▶ **Description of the task**: Quote the whole listing verbatim.

▶ **Listed records**:
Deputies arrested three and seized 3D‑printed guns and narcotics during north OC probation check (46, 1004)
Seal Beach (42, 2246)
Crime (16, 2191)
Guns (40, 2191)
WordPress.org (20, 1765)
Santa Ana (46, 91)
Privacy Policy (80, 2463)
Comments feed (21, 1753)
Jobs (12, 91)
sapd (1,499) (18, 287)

▶ **Response for this exercise**:
Deputies arrested three and seized 3D‑printed guns and narcotics during north OC probation check (46, 1004)
Seal Beach (42, 2246)
Crime (16, 2191)
Guns (40, 2191)
WordPress.org (20, 1765)
Santa Ana (46, 91)
Privacy Policy (80, 2463)
Comments feed (21, 1753)
Jobs (12, 91)
sapd (1,499) (18, 287)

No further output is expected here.